La Petite loge
Troisième suite pour servir à l'histoire de la mode et du costume dans le XVIIIe siècle. Année 1783
Charles Emmanuel Patas (1744-1802), d’après Jean Michel Moreau le Jeune (1741-1814), vers 1781.
Estampe, 1er état, 50 x 65 cm
BnF, Département des Estampes et de la photographie, Réserve EF-59 (A, 6)-BOITE FOL
© Bibliothèque nationale de France
« Étant allé me mettre sur le théâtre, et ayant vu une jolie femme m’adresser sa lorgnette, j’ai prié M. de Lastic de me présenter ; et au premier entr’acte il me conduisit à sa loge […] il me présenta à la dame qui m’a d’abord frappé. Elle me fit d’abord des questions sur Paris, puis sur Bruxelles, où elle avait été élevée, sans avoir l’air d’écouter mes réponses. Mes dentelles, mes breloques, mes bagues la tenaient distraite […].

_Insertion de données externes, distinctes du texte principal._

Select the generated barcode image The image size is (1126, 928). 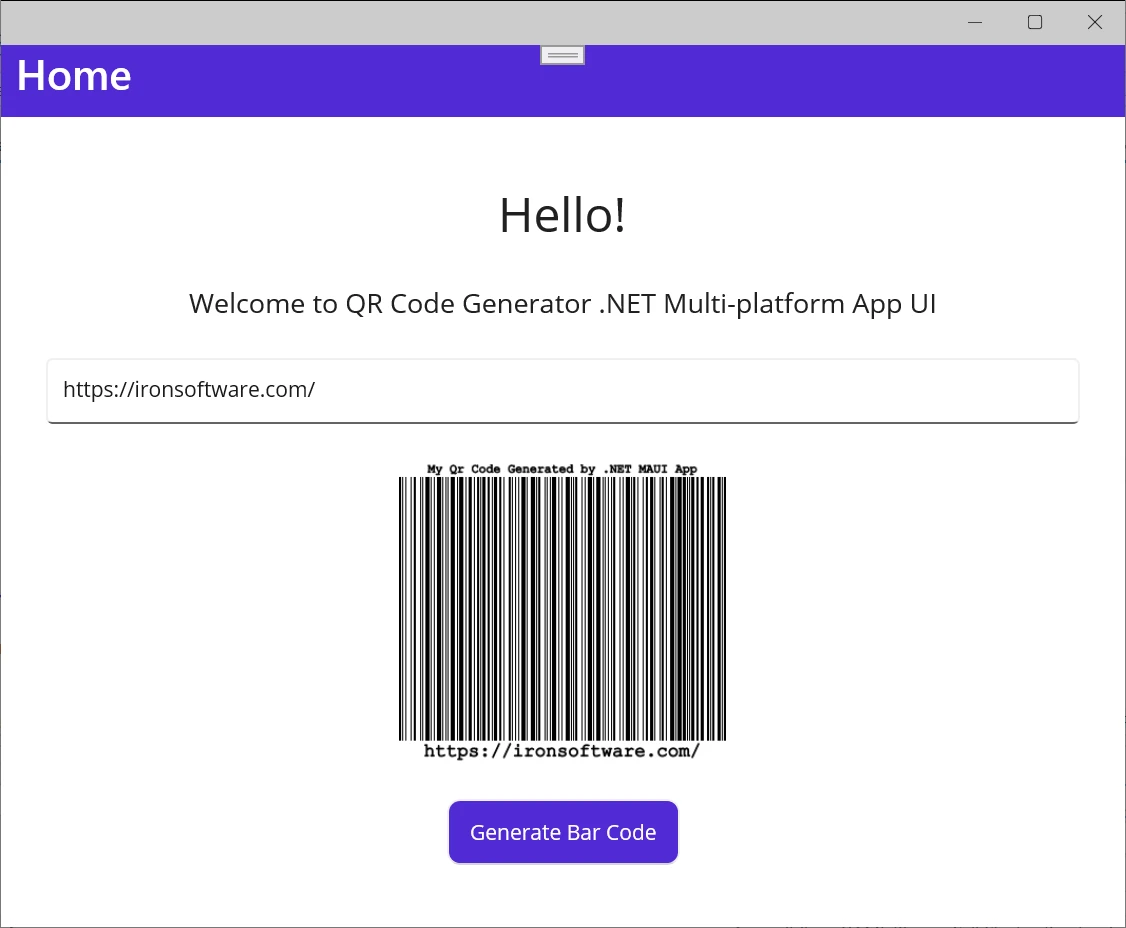tap(562, 608)
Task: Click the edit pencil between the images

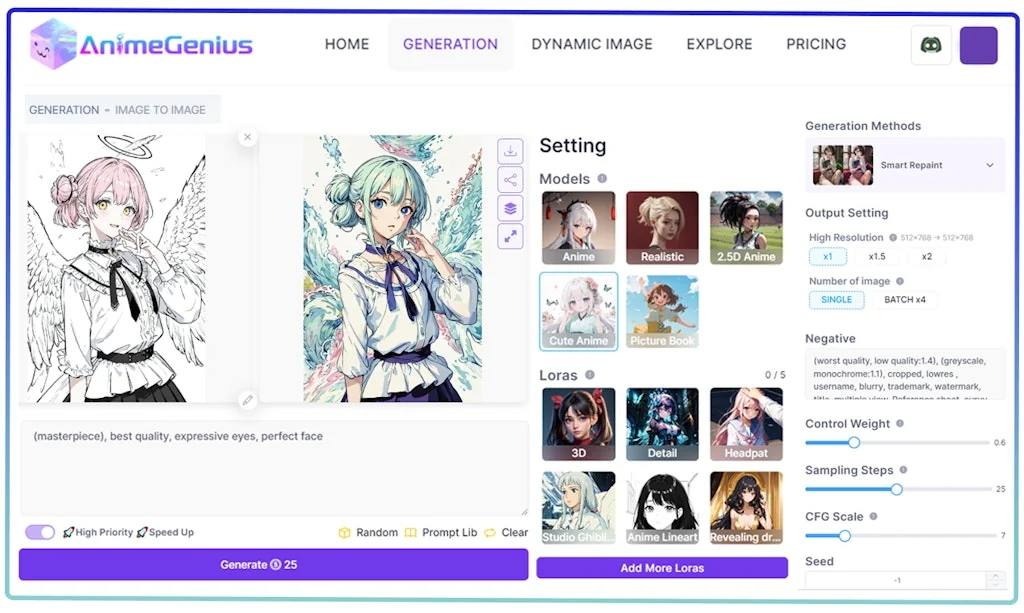Action: coord(247,400)
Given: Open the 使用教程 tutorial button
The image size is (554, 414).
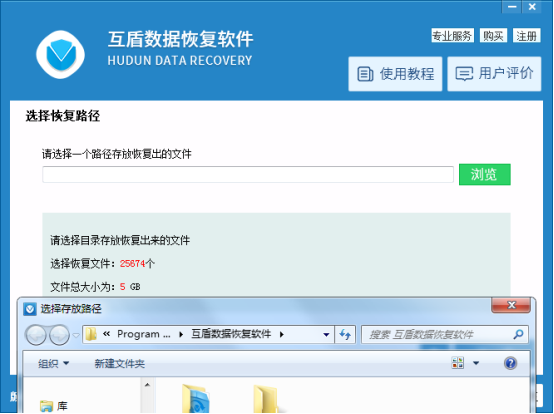Looking at the screenshot, I should [395, 74].
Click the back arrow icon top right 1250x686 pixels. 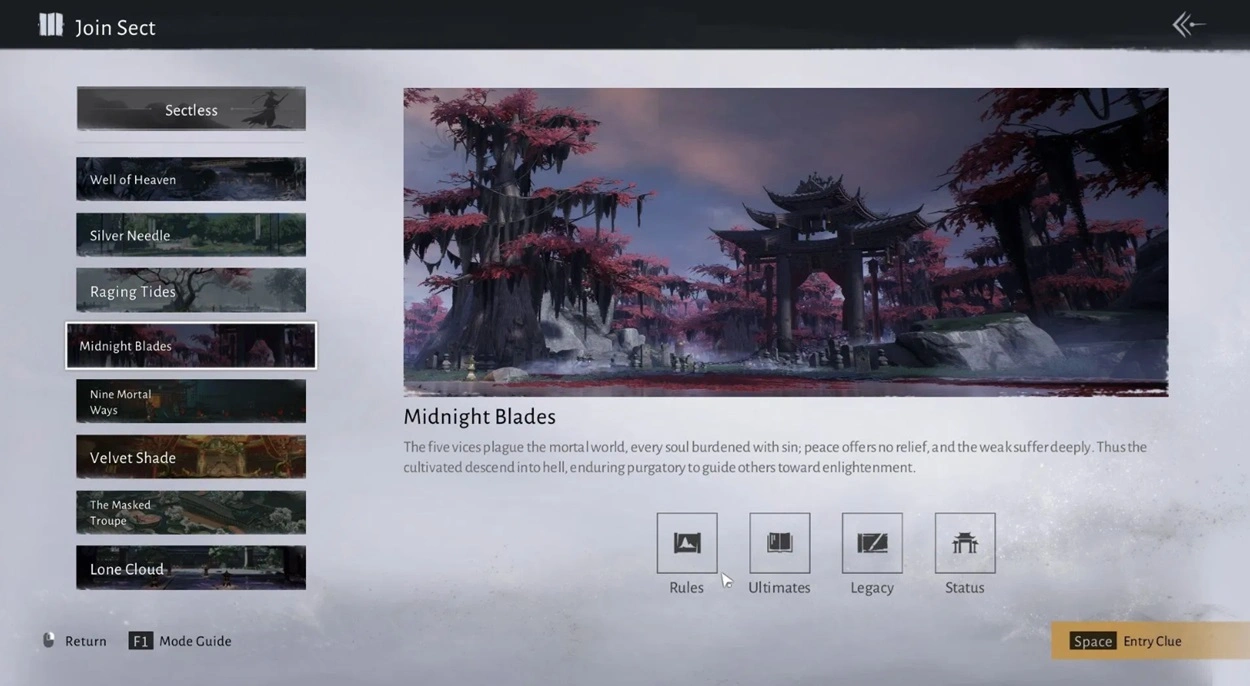pos(1188,25)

– Mais d’où avez-vous cette pommade qui embaume l’air ? Vous étiez sur le théâtre, et je l’ai sentie.
– Elle est de Florence, et si elle vous entête je vais d’abord me faire repeigner.
– Ah ! Dieu ! ce serait un meurtre. Une telle pommade ferait le bonheur de ma vie.
– Et vous feriez le bonheur de la mienne me permettant de vous en envoyer demain douze pots […].
Je suis sorti de cette loge amoureux, et déjà heureux en imagination, et je suis retourné sur le théâtre, où les exhalaisons de ma pommade m’attiraient des compliments de tous les jeunes officiers. C’était un présent d’Esther, et c’était le premier jour que je m’en servais. La boîte était de vingt-quatre pots ; j’en ai ôté douze, et je la lui ai envoyée le lendemain à neuf heures. » (Histoire de ma vie, II, p. 252-254.)